His imagination fired by the manner in which the Soviet of which he was president held the loyalty of the masses during the revolutionary uprising, and the representative character it developed, Trotzky conceived the idea that it lent itself admirably to the scheme of proletarian dictatorship. Parliamentary government cannot be used to impose and maintain a dictatorship, whether of autocracy or oligarchy, bourgeoisie or proletariat. In the Soviet, as a result of six weeks' experience in abnormal times, during which it was never for a moment subjected to the test of maintaining the economic life of the nation, Trotzky saw the ideal proletarian government. He once described the Soviet as "a true, unadulterated democracy," but, unless we are to dismiss the description as idle and vain rhetoric, we must assume that the word "democracy" was used in an entirely new sense, utterly incompatible with its etymological and historical meaning. Democracy has always meant absence of class rule; proletarian dictatorship is class rule.

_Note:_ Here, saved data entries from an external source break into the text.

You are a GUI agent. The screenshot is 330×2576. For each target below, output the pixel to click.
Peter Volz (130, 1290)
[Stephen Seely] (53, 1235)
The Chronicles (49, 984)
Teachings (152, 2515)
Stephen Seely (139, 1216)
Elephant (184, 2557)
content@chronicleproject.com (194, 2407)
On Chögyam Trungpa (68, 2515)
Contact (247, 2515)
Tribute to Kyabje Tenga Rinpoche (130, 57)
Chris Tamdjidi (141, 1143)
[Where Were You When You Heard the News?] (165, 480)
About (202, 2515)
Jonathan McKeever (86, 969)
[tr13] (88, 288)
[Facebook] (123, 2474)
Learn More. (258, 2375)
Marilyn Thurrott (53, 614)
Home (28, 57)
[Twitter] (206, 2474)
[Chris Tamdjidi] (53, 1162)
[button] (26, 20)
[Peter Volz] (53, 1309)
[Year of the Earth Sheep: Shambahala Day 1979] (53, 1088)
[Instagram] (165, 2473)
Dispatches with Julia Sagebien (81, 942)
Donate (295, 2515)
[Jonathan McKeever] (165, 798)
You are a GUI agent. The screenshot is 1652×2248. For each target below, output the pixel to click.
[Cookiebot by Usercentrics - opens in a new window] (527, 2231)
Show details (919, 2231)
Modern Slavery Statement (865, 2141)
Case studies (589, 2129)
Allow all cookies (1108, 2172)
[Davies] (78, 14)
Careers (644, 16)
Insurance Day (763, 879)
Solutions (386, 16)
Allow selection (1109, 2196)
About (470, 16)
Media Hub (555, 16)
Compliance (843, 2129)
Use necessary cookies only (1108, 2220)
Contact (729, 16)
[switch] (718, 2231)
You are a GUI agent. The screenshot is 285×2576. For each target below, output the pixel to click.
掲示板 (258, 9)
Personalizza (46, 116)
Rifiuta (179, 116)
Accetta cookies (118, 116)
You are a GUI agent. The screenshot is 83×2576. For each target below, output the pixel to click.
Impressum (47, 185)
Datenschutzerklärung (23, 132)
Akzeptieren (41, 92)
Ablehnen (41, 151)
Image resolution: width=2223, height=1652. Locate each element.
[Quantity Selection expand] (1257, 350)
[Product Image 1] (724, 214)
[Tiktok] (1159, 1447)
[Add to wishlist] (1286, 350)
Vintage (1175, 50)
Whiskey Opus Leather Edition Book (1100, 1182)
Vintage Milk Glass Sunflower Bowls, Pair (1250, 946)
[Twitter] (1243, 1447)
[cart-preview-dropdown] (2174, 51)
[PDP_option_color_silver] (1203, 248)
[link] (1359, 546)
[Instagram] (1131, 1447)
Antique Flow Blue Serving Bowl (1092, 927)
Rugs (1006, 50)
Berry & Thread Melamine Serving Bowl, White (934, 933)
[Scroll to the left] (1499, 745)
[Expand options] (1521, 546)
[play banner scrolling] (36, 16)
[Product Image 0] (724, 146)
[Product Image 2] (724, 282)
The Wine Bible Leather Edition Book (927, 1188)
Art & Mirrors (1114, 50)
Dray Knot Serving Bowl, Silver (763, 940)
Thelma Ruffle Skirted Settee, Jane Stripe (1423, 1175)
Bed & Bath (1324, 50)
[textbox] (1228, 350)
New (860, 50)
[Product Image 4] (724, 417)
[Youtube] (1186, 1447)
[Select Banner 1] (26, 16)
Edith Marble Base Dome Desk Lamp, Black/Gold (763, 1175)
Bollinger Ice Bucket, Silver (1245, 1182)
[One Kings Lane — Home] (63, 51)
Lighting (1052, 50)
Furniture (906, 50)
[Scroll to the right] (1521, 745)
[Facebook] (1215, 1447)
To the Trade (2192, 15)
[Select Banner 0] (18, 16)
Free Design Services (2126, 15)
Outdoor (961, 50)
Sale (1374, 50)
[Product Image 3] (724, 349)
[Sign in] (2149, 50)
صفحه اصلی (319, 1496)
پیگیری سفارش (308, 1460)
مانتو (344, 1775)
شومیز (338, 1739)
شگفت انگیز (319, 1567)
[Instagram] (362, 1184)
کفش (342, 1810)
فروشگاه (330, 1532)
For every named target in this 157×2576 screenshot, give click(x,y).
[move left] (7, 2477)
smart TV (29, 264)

In the foregoing analysis of the theoretical and tactical views which Trotzky held during and immediately after the First Revolution, it is easy to see the genesis of the policies of the Bolshevik government which came twelve years later. The intervening years served only to deepen his convictions. At the center of all his thinking during that period was his belief in the sufficiency of the Soviet, and in the need of proletarian dictatorship. Throwing aside the first cautious thought that these things arose from the peculiar conditions existing in Russia as a result of her retarded economic development, he had come to regard them as applicable to all nations and to all peoples, except, perhaps, the peoples still living in barbarism or savagery.